§ **Task to complete**:
Exact copies of the lines from the one with "Open post options three-dot menu" through the last line of the entries, and no pictures, make up the answer.

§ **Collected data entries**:
::::
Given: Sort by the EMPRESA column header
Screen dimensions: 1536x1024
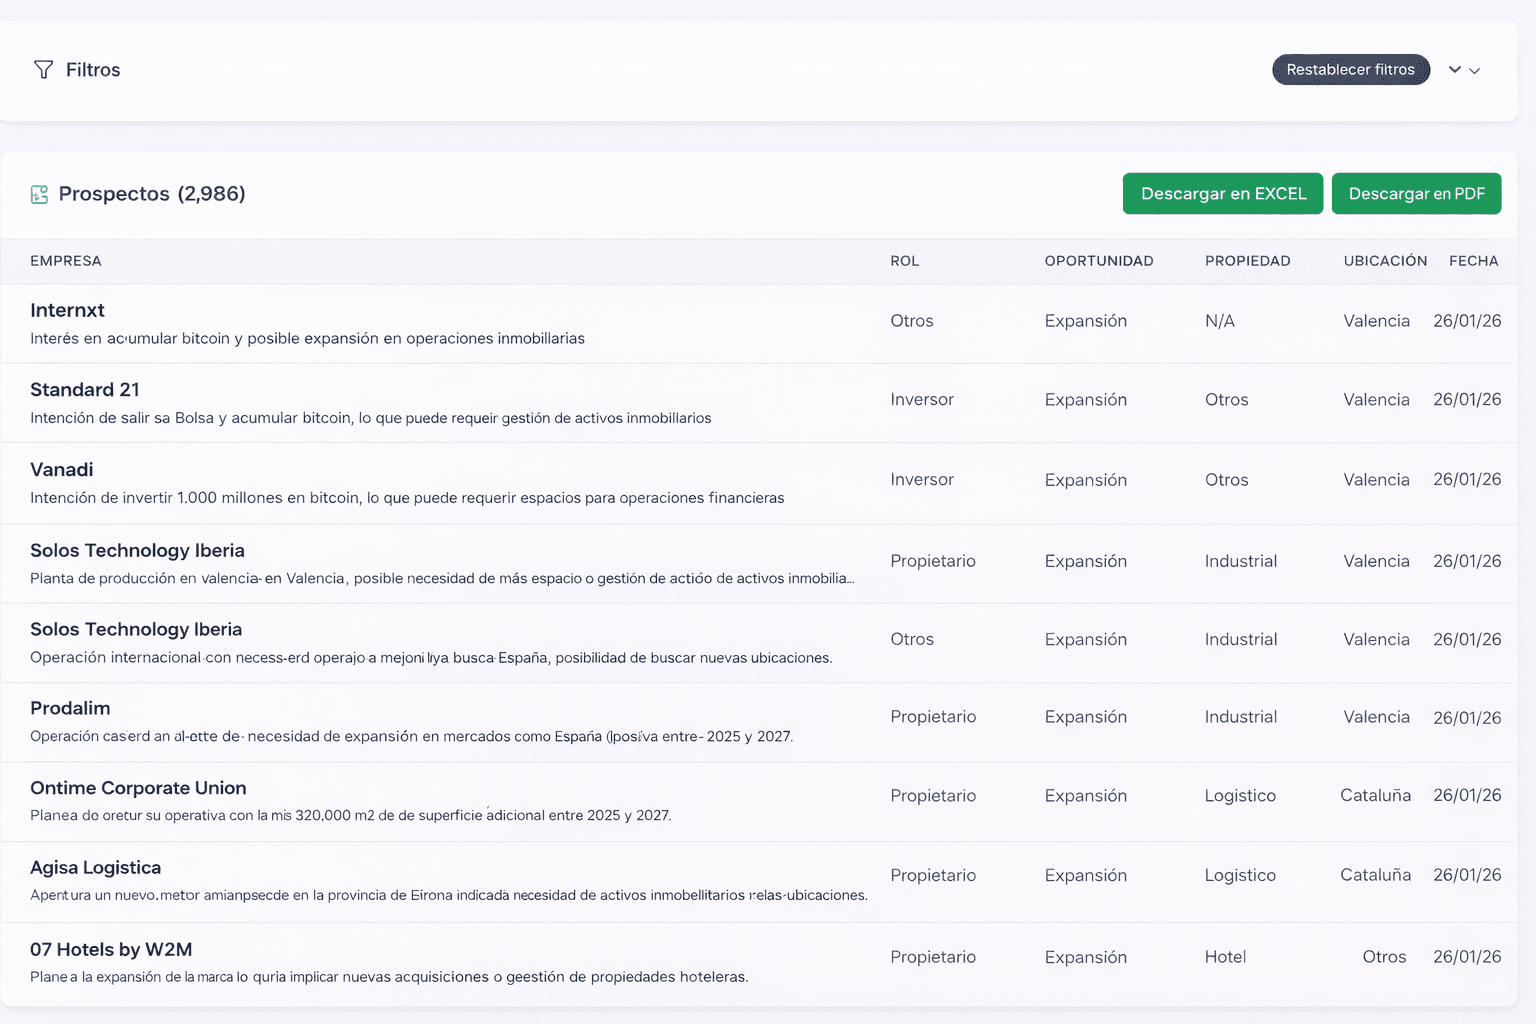Looking at the screenshot, I should coord(66,261).
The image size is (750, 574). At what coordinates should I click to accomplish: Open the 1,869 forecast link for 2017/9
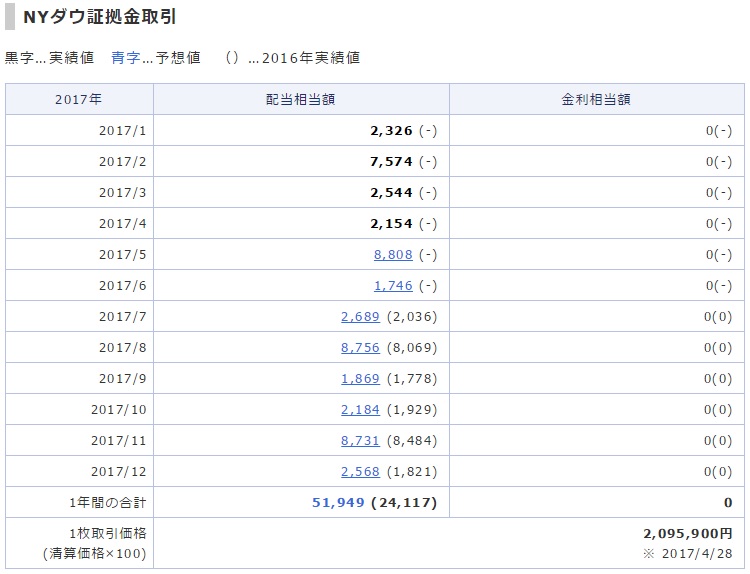point(360,379)
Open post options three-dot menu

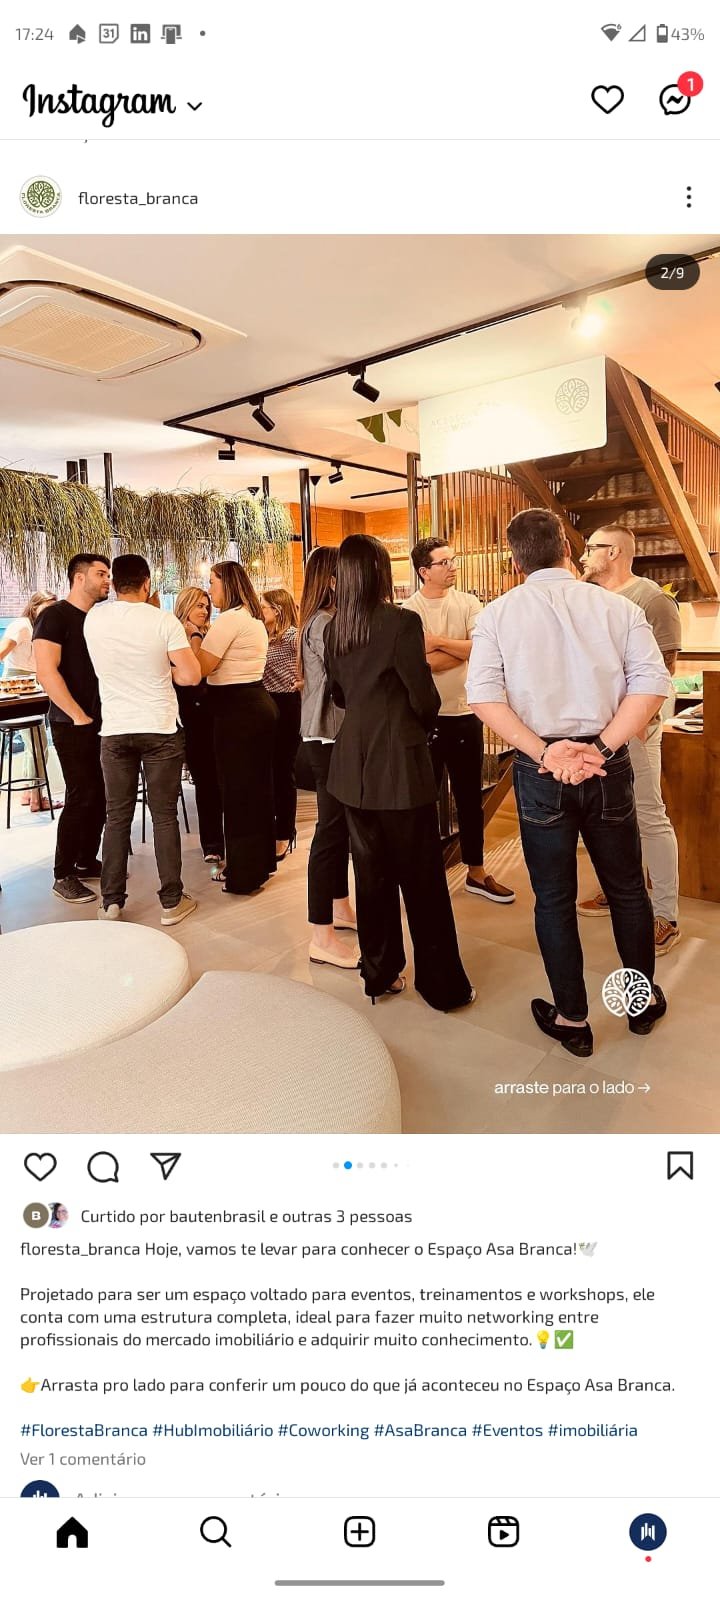pos(689,197)
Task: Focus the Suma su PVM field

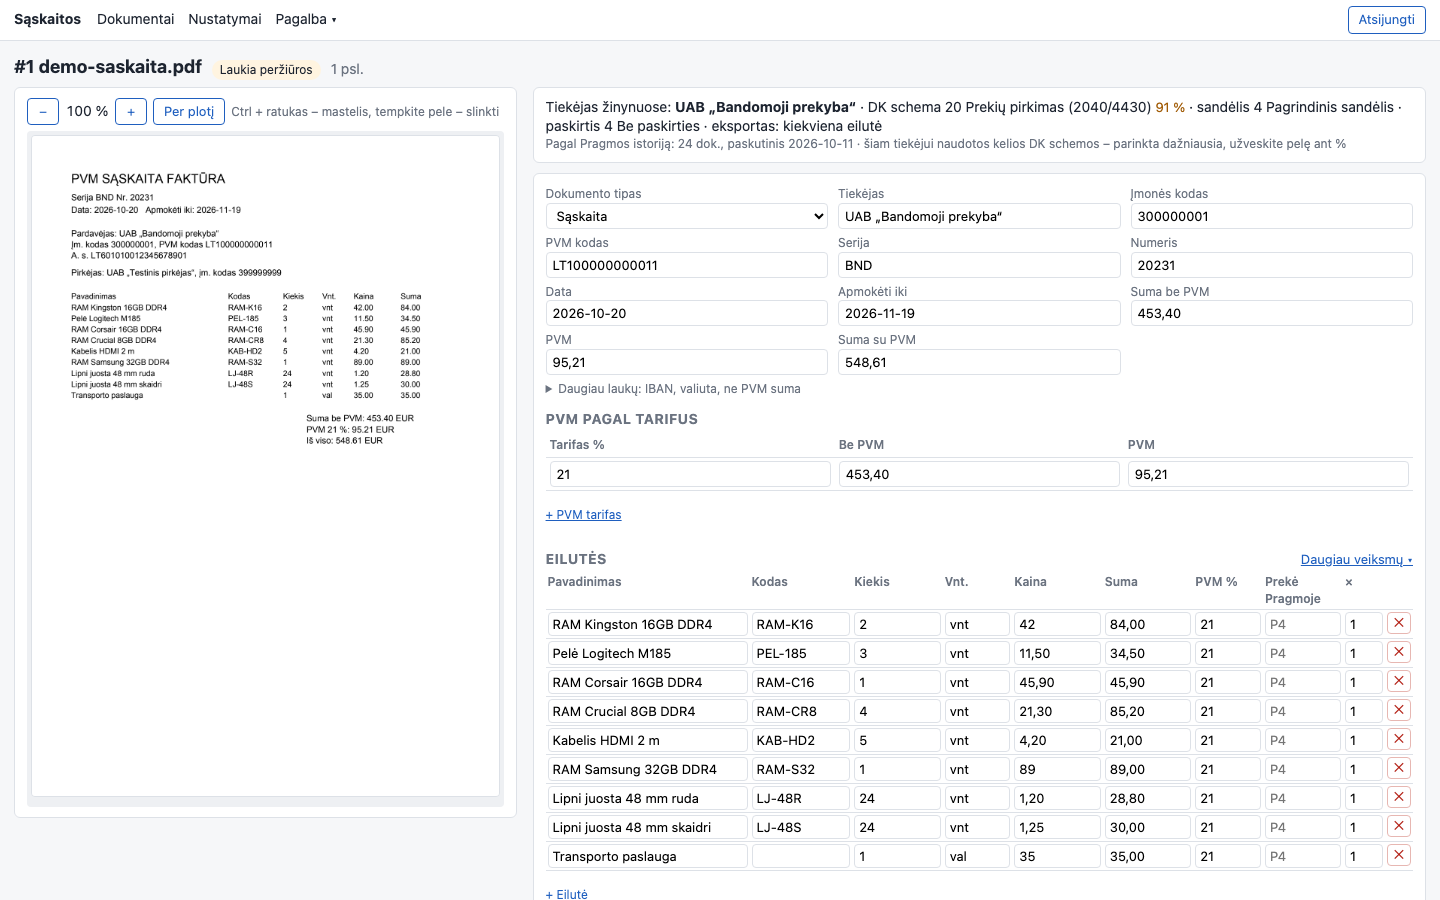Action: coord(979,362)
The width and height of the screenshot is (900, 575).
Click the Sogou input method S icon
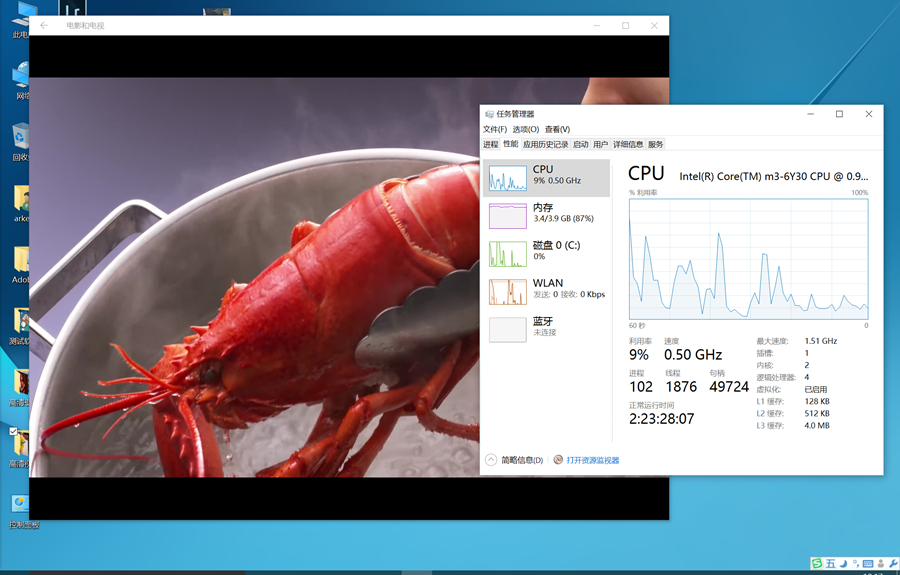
::::
§ **Task response**:
Open post options three-dot menu

pos(689,197)
Task: Focus the Suma su PVM field

Action: coord(979,362)
The width and height of the screenshot is (900, 575).
Click the Sogou input method S icon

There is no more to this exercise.